Un par de ojos almendrados siempre tenían una tenue bruma, como si albergaran un profundo estanque de aguas otoñales, y exudaban un aura misteriosa que impedía ver con claridad.
Sus pequeños labios rojos, que siempre parecían sonreír sin llegar a hacerlo, desprendían un toque de encanto indolente.
…
En ese momento, un escalofrío recorrió de repente la espalda de Ye Chenfeng, y sus ojos, rápidos como el rayo, recorrieron apresuradamente dos direcciones.
—Doctor Divino Ye, ¿se encuentra bien?
—al notar el comportamiento inusual de Ye Chenfeng, Su Hang no pudo evitar preguntar.
Ye Chenfeng negó con la cabeza.
—Estoy bien.
—Además, Doctor Divino Ye, quiero agradecerle por salvarme la vida.
¡Si no hubiera sido por usted, el destino del anciano maestro podría haber sido nefasto!
—dijo Su Hang, volviendo a inclinarse profundamente.

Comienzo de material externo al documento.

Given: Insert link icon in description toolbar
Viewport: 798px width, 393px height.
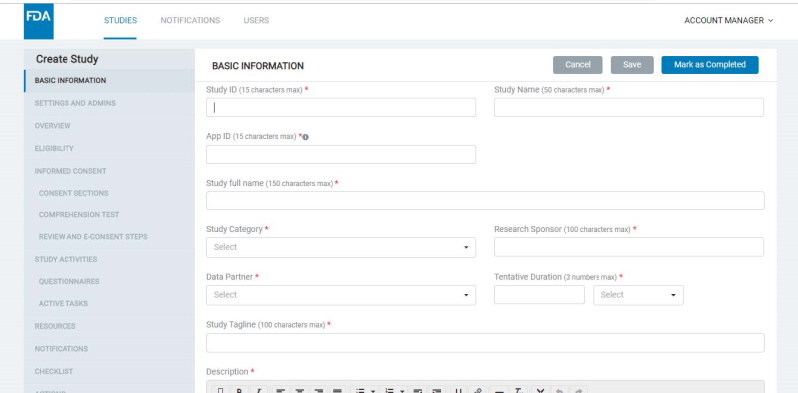Looking at the screenshot, I should (477, 390).
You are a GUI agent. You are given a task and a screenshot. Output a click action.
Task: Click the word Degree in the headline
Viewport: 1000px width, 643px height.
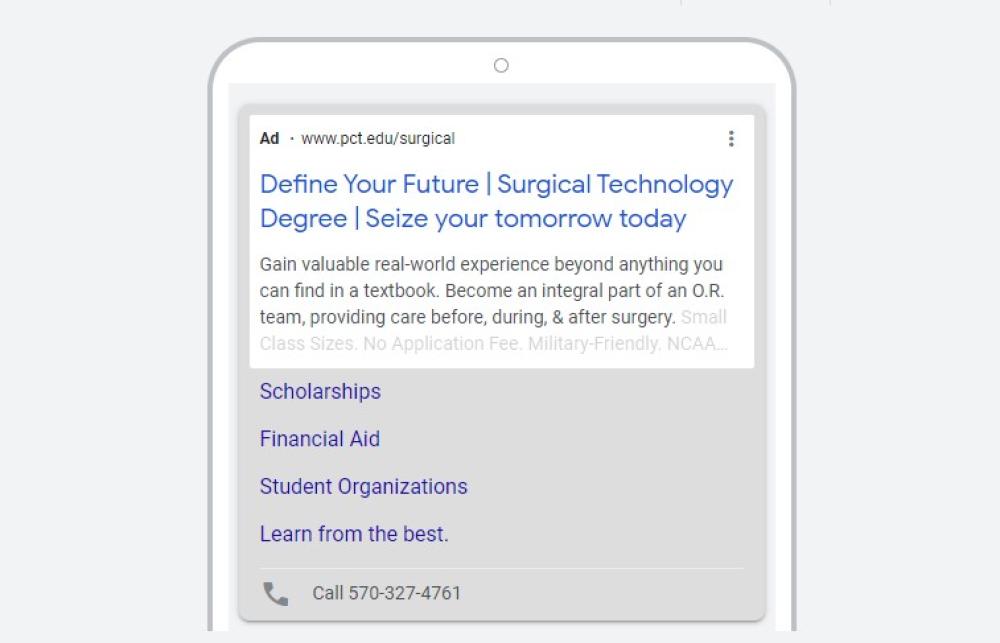click(x=303, y=219)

—No hay de qué, ¡no ha sido nada!
—dijo Ye Chenfeng, apresurándose a sostener a Su Hang.
—Adicionalmente, ¡al anciano maestro le gustaría agradecerle en persona y lo invita a visitar nuestra casa!
—dijo finalmente Su Hang, extendiendo la invitación.
Ye Chenfeng asintió.
—Si tengo la oportunidad, ¡sin duda visitaré al anciano maestro!
—¡Bien!
—exclamó Su Hang, visiblemente emocionado.

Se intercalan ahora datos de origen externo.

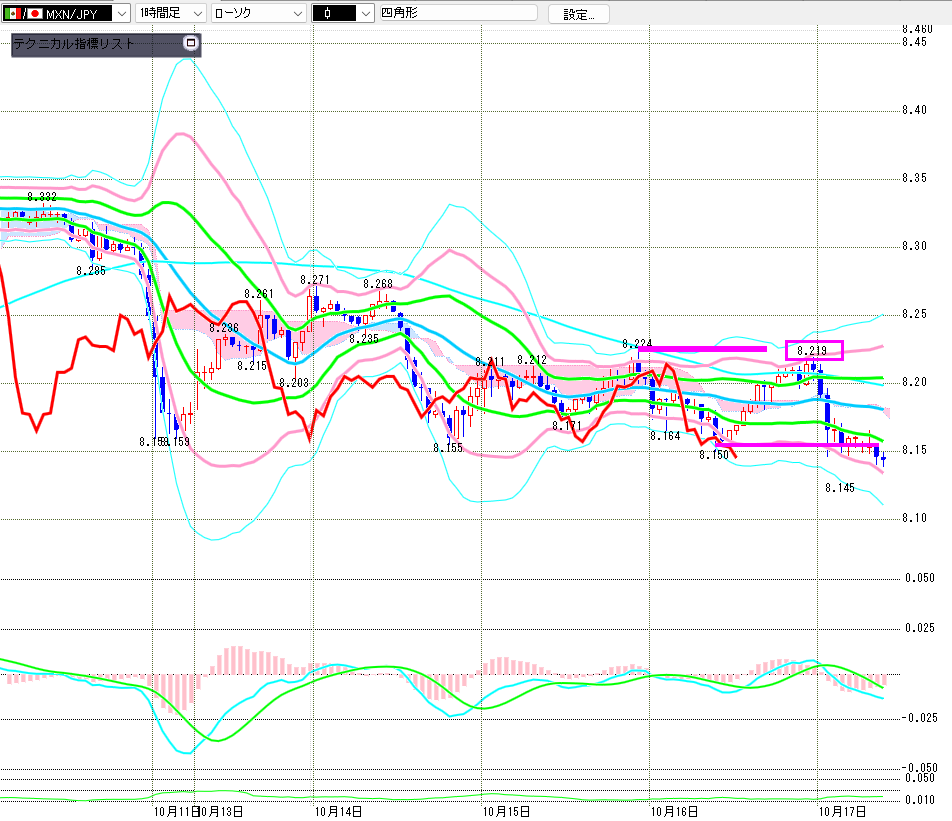Select the magenta horizontal line at 8.224
The height and width of the screenshot is (821, 952).
(x=702, y=349)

Tras despedirse de Su Hang, Ye Chenfeng comenzó a deambular sin rumbo por la Villa Nube Blanca, pero no fue al banquete, sino que se dirigió hacia la tranquila zona de las villas.
…
—Ah, ¿ha llegado Ouyang Qingcheng, del Pabellón del Cielo?
Para entonces, el banquete ya estaba en pleno apogeo.
Todos pensaban que era un gran honor ver a Chu Qingxue, una de las cuatro grandes bellezas de Jiangnan, pero, inesperadamente, apareció otra de las cuatro bellezas, nada menos que Ouyang Qingcheng, tan famosa como Chu Qingxue.
Chu Qingxue definía a la clásica belleza gélida, mientras que Ouyang Qingcheng personificaba a la diosa sexi.
Ataviada con un vestido rojo fuego con la espalda al descubierto, exponía con audacia su espalda tersa y pulida al aire, donde su piel lechosa y casi translúcida brillaba deslumbrante bajo las distintas luces, pareciendo una exquisita obra de arte.
Su suave cabello negro, similar al satén, caía de forma natural sobre sus fragantes hombros; el negro de su pelo, el blanco de su piel y el rojo de su vestido se combinaban de manera deslumbrante, ¡siendo en verdad un espectáculo que encandiló a todo el lugar!
Su rostro ovalado, definido y animado; sus vivaces ojos moviéndose por doquier, rebosantes de seducción.
Sus labios rojos, carnosos y húmedos, exudaban una fragancia sexi.
Bajo sus hombros redondos y fragantes, su cuello flexible y esbelto y sus encantadoras clavículas revelaban una voluptuosidad suave y cremosa, cuya blancura se insinuaba levemente.
¡Era Ouyang Qingcheng, que irradiaba encanto!
¡No era en absoluto inferior a Chu Qingxue!
Si Ye Chenfeng estuviera allí, probablemente tendría mucho que criticar y apreciar.
—¿Acaso Ouyang Qingcheng, del Pabellón del Cielo, se está involucrando también con el principal complejo turístico?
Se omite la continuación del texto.